- _Text excerpt_:
The best way to get under a country’s skin (apart from visiting) is to read some of its stories. And Sweden, with a population of less than 10 million, has more tales to tell than you might expect. Here’s a round-up of the best Swedish books, from world-famous novels to lesser-known tomes that still pack a big literary punch. This list also includes some of the best non-fiction books about Sweden, plus a few travel guidebooks.
Per Anders Fogelström
The five books that make up Per Anders Fogelström’s Stockholm Series chart the lives of Stockholmers between 1860 and 1968. In that time, the city went through immense changes and Fogelström’s novels examine the very personal effect that key events – like the introduction of the welfare system – had on the lives of everyday folk. The first four books are currently available in English.
First published in 1940, Kallocain remains one of the best Swedish novels of all time. It warns of a dystopian future in which a drug – named after the book’s protagonist Leo Kall – makes secrets a thing of the past. Anyone injected with Kallocain will reveal his or her innermost thoughts, ensuring that the state can maintain its iron grip on society. Like George Orwell’s 1984, which was published almost a decade later, this is frightening stuff.
Set in a tough period of Swedish history, Moberg’s four novels in the Emigrants series follow a group of Swedes as they set sail for a new life on the other side of the Atlantic. The characters’ journey – spurred on by crop failures and hard times in Sweden – marks the beginning of a period of mass Swedish emigration to America.
The Swedish crime fiction genre has roots going back decades, but it took until the release of Stieg Larsson’s Girl with the Dragon Tattoo for the world to sit up and notice. Fast-paced and intriguing, it’s a landmark page-turner that sheds light on dark corners of Swedish society that are rarely spoken about. Thinking of seeing the film? The Swedish version (available with English subtitles) is way better.

- _Data under study_:
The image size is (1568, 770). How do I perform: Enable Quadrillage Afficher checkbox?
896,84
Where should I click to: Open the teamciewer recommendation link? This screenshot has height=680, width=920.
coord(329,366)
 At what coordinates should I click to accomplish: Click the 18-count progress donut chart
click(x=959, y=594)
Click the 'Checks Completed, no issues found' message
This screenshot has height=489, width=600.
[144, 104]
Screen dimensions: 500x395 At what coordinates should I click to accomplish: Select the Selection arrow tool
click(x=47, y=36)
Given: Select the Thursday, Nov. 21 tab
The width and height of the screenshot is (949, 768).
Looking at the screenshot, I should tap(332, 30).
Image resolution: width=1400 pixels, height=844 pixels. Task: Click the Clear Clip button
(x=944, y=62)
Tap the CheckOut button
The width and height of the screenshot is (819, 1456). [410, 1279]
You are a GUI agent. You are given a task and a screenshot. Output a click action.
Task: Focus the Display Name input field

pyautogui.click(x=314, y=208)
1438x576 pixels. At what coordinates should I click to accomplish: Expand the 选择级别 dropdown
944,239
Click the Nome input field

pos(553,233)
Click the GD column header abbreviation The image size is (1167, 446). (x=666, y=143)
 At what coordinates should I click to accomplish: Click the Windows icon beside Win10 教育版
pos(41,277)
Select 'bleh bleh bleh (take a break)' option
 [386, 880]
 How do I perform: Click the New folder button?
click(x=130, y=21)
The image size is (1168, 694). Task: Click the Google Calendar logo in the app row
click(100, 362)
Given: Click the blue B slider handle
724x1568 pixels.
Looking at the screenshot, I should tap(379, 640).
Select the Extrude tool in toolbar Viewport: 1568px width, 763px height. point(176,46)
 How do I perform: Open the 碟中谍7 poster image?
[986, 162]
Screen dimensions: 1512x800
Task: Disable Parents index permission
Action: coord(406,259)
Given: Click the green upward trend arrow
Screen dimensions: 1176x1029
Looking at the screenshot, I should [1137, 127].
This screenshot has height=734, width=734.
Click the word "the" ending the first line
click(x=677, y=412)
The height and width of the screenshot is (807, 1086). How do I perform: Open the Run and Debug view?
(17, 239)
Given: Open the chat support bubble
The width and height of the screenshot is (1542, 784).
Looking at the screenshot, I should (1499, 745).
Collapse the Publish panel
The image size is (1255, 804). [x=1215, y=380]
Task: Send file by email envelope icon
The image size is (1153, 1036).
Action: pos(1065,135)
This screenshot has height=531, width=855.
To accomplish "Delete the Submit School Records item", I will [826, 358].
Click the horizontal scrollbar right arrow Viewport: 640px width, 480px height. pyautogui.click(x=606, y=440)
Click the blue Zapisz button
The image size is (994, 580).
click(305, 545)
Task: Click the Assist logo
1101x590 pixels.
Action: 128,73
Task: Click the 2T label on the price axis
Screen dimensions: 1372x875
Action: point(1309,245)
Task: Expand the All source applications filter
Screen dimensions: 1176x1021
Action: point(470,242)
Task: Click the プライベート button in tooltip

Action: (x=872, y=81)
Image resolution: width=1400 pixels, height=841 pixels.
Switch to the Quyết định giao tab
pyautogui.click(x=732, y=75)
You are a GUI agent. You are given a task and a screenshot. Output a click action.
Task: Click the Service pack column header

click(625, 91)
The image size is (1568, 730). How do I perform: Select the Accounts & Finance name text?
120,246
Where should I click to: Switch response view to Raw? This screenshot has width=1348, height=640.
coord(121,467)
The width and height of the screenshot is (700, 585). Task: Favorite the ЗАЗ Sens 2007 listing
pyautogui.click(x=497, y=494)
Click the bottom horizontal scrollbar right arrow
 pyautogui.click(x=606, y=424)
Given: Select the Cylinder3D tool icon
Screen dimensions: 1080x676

- _Tasks and exercises_:
- A) Answer these from the Swedish books round-up:
(i) Between which years does the Stockholm Series chart the lives of Stockholmers?
(ii) In what year was Kallocain first published?
(iii) What spurs the characters in Moberg's Emigrants series to set sail?
- B) Continue the Swedish books round-up from the end of its last sentence.
The material has no role here.

- _Task-by-task answers_:
- A)
(i) Between 1860 and 1968.
(ii) 1940.
(iii) Crop failures and hard times in Sweden.

- B)
Doctor Glas caused huge controversy when it was released in the early 1900s. The book tells the tale of a 19th-Century doctor who falls in love with a married patient and then faces a tough decision – to kill or not to kill – when the patient’s husband refuses to give her up.
One of the brightest Swedish crime fiction writers to hit the big time since Stieg Larsson’s worldwide success, Camilla Läckberg juxtaposes idyllic settings with brutal murders. In Läckberg’s debut The Ice Princess, which unfolds in the sleepy west coast fishing village of Fjällbacka, an apparent suicide sparks an investigation that reveals some uncomfortable truths.
Sweden and its Scandinavian neighbours have the good life perfected. Don’t they? If you’ve ever read the travel and lifestyle pages of newspapers in the UK and USA, you’d be forgiven for thinking so. But as journalist Michael Booth argues in this honest travelogue-style book, the Nordic way of life isn’t quite as flawless as we’ve been led to believe. Worth buying before you visit – and essential if you’ve ever dreamt of moving to Scandinavia full-time.
More than a century ago, three men set off on a hare-brained expedition to the North Pole – by air balloon. Decades later, their frozen bodies were discovered on a remote glacier, along with plenty of food supplies and warm clothing. This book by the artist and doctor Bea Uusma sets out to discover what really happened to those men.
Frederick M Hocker
If you’ve visited the excellent Vasa Museum in Stockholm and want to learn more about the ill-fated warship of the same name, this richly illustrated book is worth a look. It outlines the boat’s historical context and then describes the immense effort restoration workers made to bring the ship back to the surface after centuries underwater.
If you’re looking for a good old-fashioned country guide, the Rough Guide to Sweden is probably the best one going, with detailed sections on the country’s history and culture. The latest full-colour version has better maps than previous editions. (Full disclosure: I’ve worked on lots of Rough Guides titles in other countries, but don’t have anything to do with the Sweden book.)
Bradt’s West Sweden guide, which is published in conjunction with the local tourist board, covers Gothenburg and the surrounding stretches of granite-strewn coastline. It’s very thin and uniformly positive, but has some good tips for uncovering the region’s beauty spots.
As the name suggests, this is not a traditional guidebook full of reviews and recommendations. Instead, Uncommon Stockholm takes a sideways look at the city, using stories told by local people to reveal hidden corners and unusual diversions. Some of the tales ramble a little, but the book itself is beautifully designed.